The Standard & Poor’s 500 (S&P 500) closed the year with a healthy gain of 32.4%, delivering a home-run year for giddy investors. Impressively, the S&P 500 has risen more than 177% from the March 2009 low—an exceptional climb in a relatively short investment period.

Despite the market run-up, various questions linger:

  • Will we be able to get our economic growth back on a “normal footing” and get back to historically lower unemployment rates?
  • What will happen if the U.S. government is unable to reach consensus on how to manage longterm budget and debt issues?
  • What will be the market reaction once the Federal Reserve further reduces support for quantitative easing (the ongoing monthly purchase of U.S. Treasuries and mortgage-backed securities)?
  • Can Europe re-invigorate economic growth as more affluent regions are required to subsidize the less affluent?
  • How fast can China develop a self-sufficient economy, and what impact will this have on global trade?

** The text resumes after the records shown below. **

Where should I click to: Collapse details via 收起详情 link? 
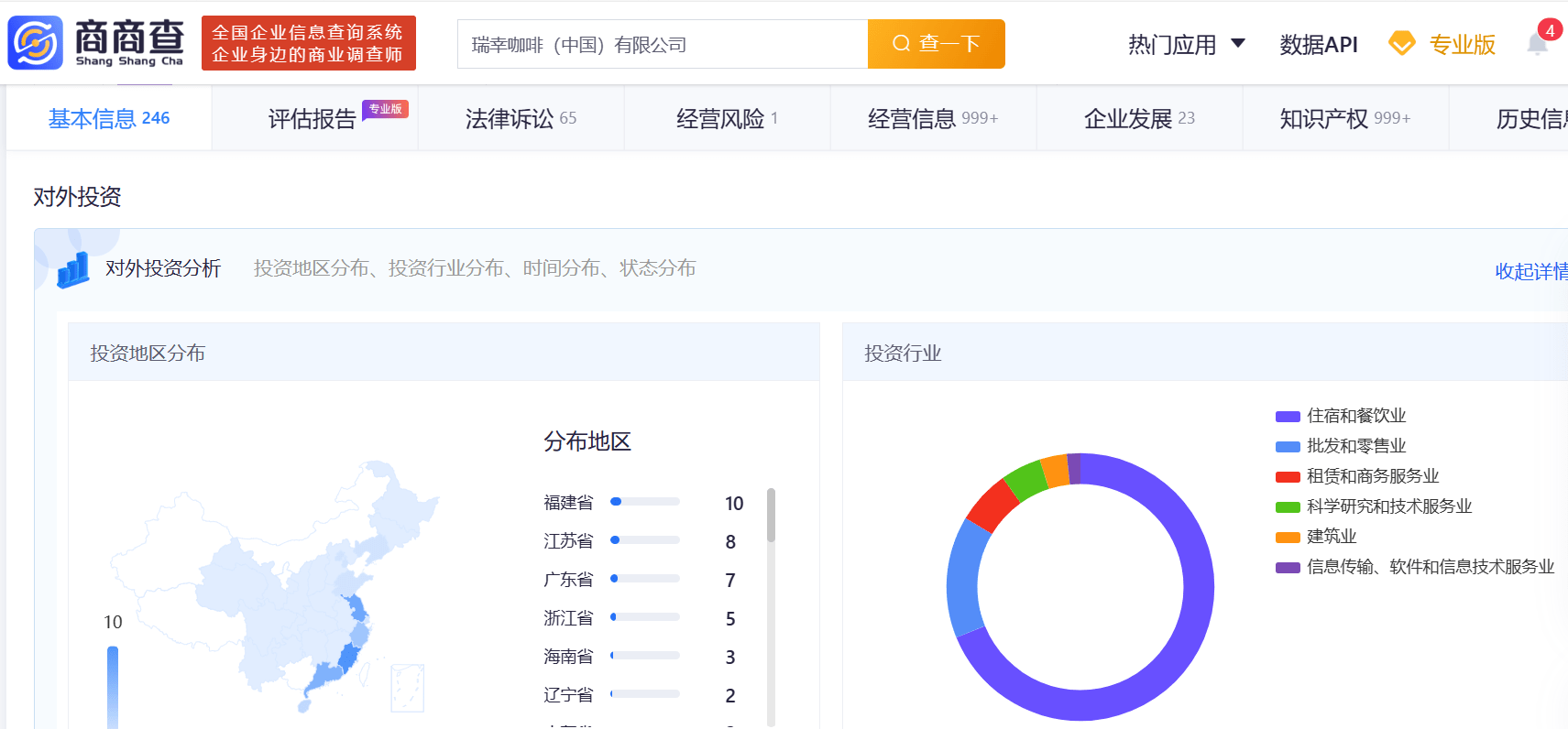click(x=1530, y=271)
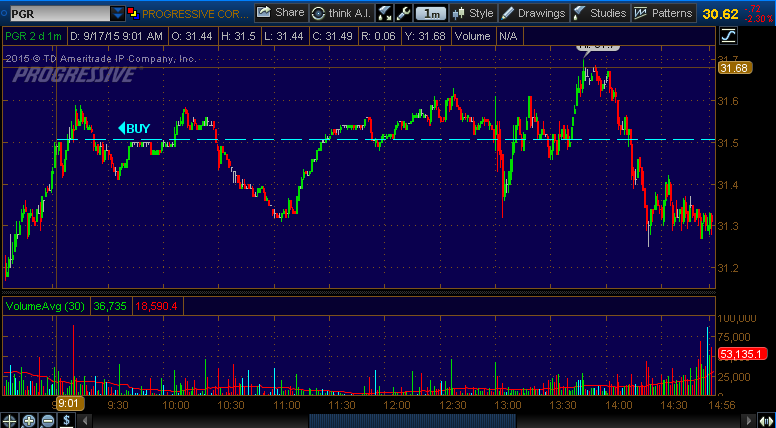This screenshot has width=776, height=428.
Task: Open the think A.I. tool
Action: click(339, 13)
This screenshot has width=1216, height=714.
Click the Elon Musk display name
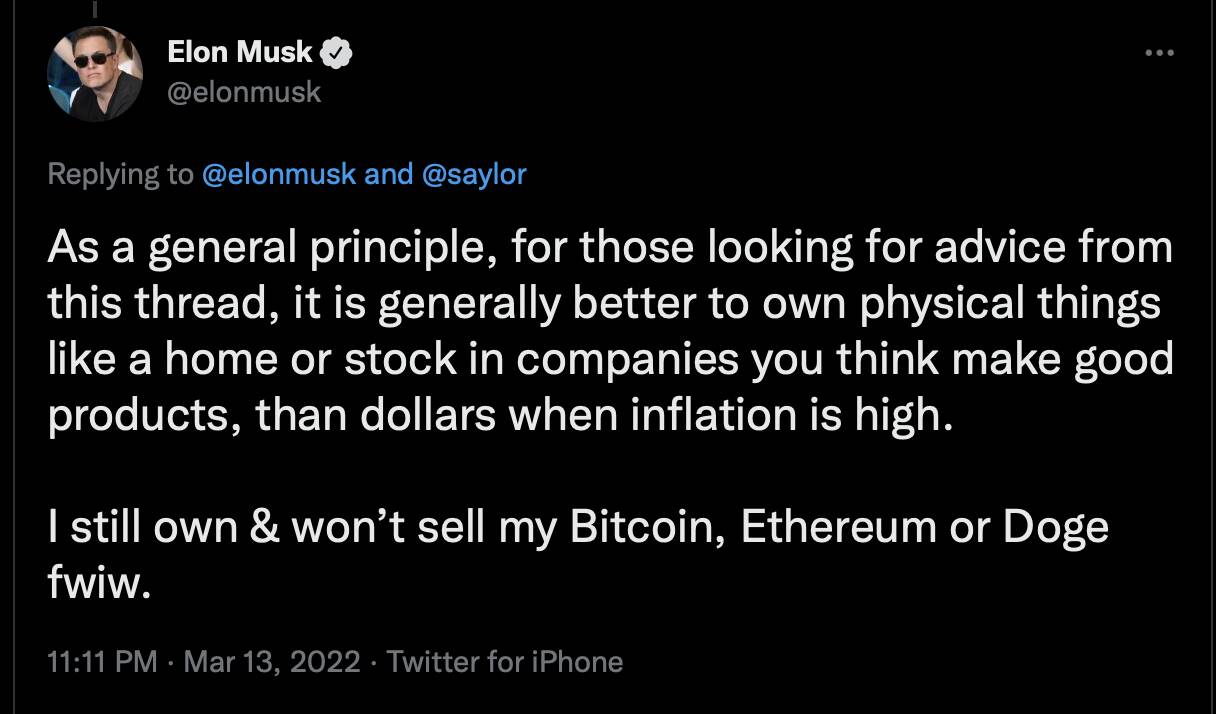tap(240, 53)
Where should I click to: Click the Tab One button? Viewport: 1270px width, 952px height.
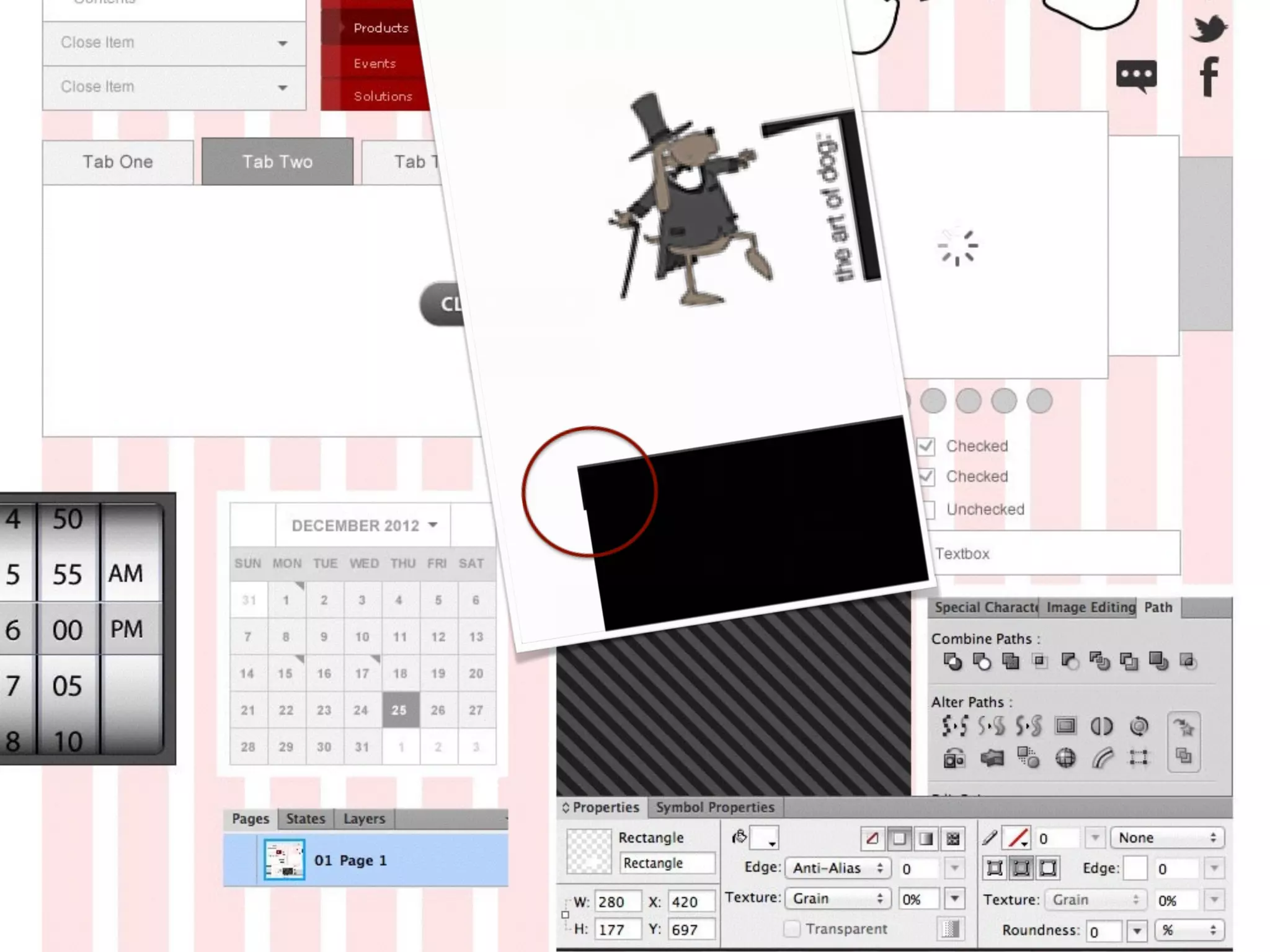[x=118, y=162]
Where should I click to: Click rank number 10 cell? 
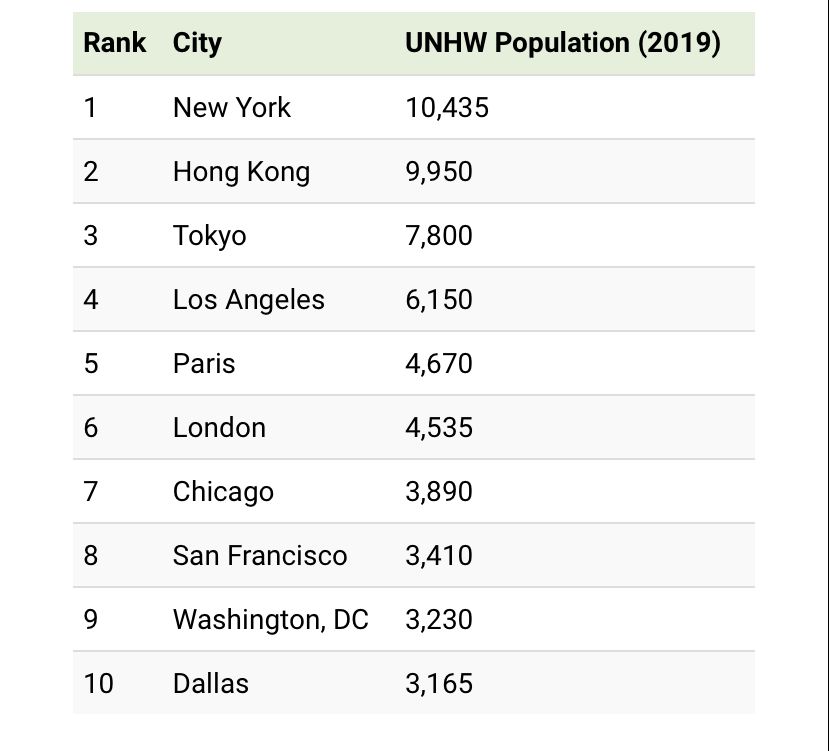[x=98, y=683]
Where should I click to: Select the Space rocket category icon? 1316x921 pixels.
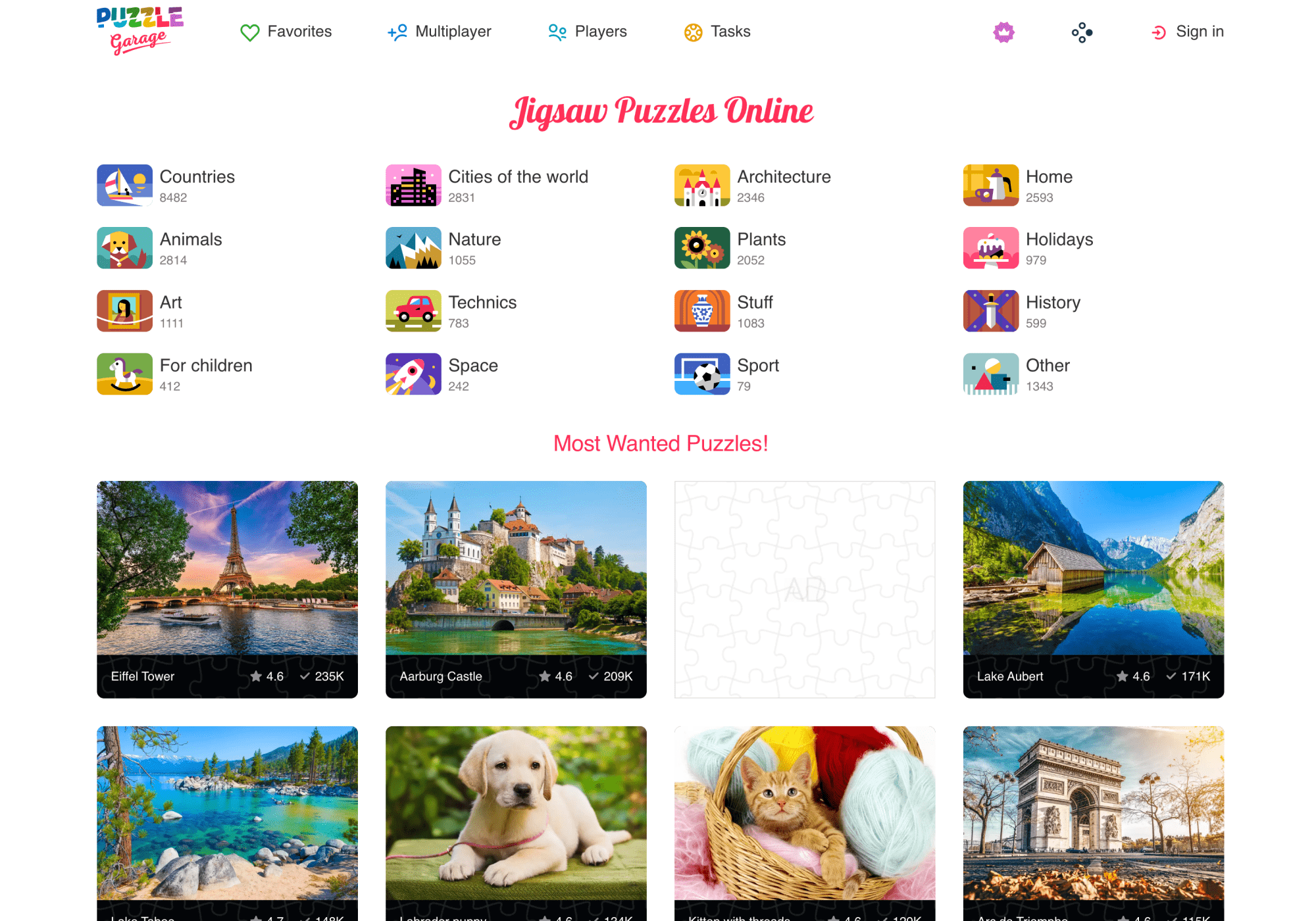click(413, 374)
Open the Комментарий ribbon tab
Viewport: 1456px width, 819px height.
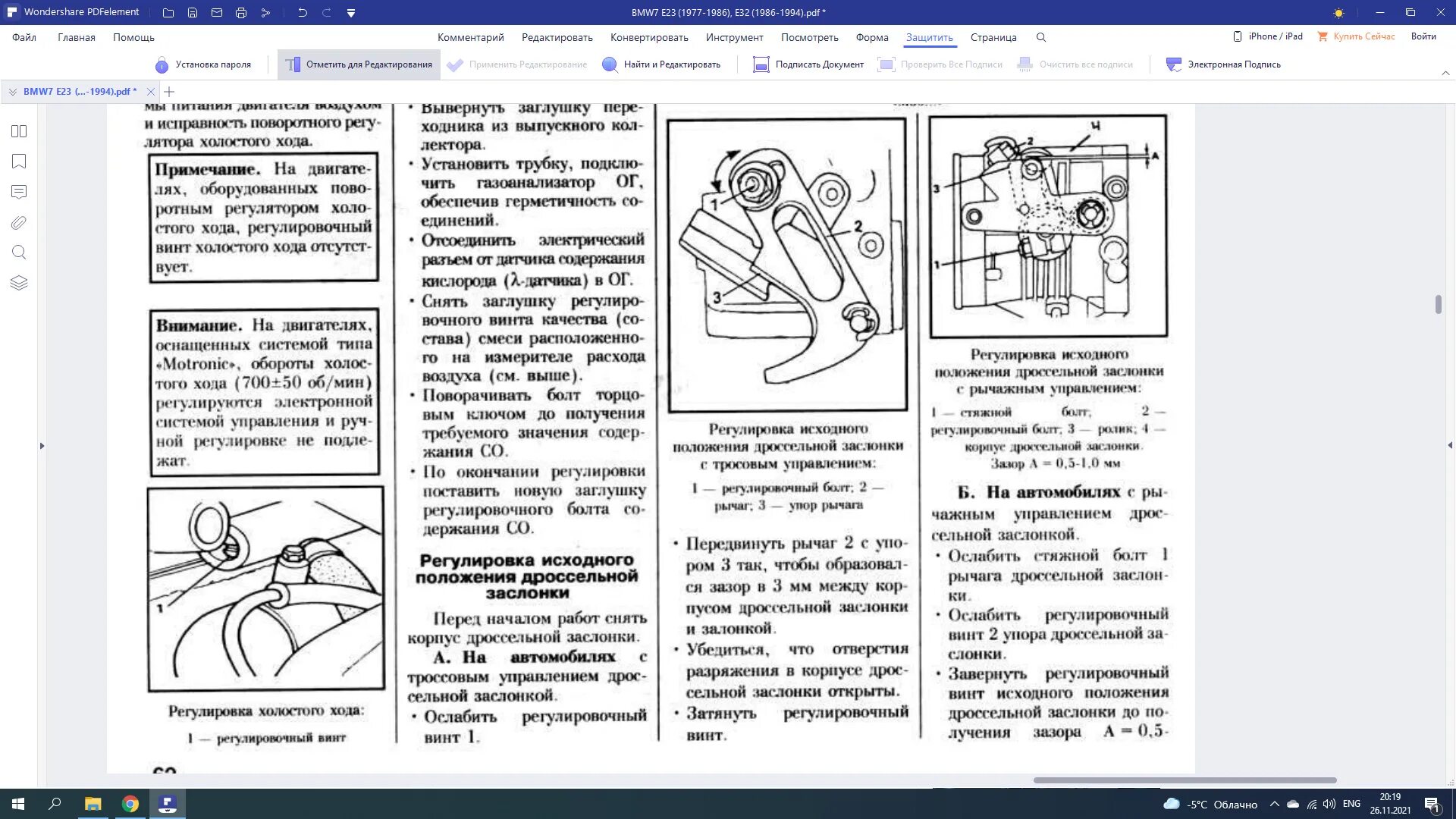point(470,37)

We do not know the answers to these questions. When we step back to evaluate the global economic landscape, however, we remain concerned about circumstances that could lengthen the ongoing worldwide political and economic stalemate. We see common global problems that will become more unmanageable over time unless they are addressed. These include:
1) The inability of the world’s major economic powers to collaboratively deal with growing deficits and debts
2) An unwillingness of U.S. elected officials to contend with large government entitlement programs that are unsustainable in their current form

Due to the harsh financial penalties to citizens that would result, countries continue to delay developing solutions to these shared global challenges. Of course, this inaction only worsens our economic woes as debts continue to mount. In the meantime, in an effort to create market and social stability, governments and central banks are implementing short-term “band-aid” measures to address our common financial and social challenges. Near-zero short-term interest rates, ongoing quantitative easing (purchasing government and government-backed bonds), along with rising government debt all seem to accommodate global citizens in the near term, but over the long term these solutions are not sustainable. We will eventually have to stop “kicking the can down the road” and deal with our financial and social challenges if we are to set ourselves on the path of creating long-term value for all global inhabitants. In our opinion, the longer we procrastinate developing solutions to address these concerns, the greater the probability that the type of market fluctuations that have characterized the past 10 years will continue.

For the time being, financial markets have recovered due to government financial stimulation. Despite the positive market results over the past five years, however, our experience tells us that caution and prudence should prevail going forward. Why?

We recently read a book, Antifragile, by Nassim Taleb. The author presents a basic premise: In a desire to create a stable environment in any endeavor, we often create fragility, ultimately leading to unintended instability. In other words, an attempt to over-control the environment in any area, such as education, healthcare, economies, etc., often leads to a situation that gets out of control. For example, we can compare the government’s desire to control the current economy to an overprotective parent intervening in the life of an out-of-control high school teenager. When the high school teenager is facing many restrictions, along with the threat of severe grounding for each small infraction, we all know what usually happens when this teenager experiences the complete freedom of being away at college. Similarly, over-control and interference today can lead to a destabilized situation in the future.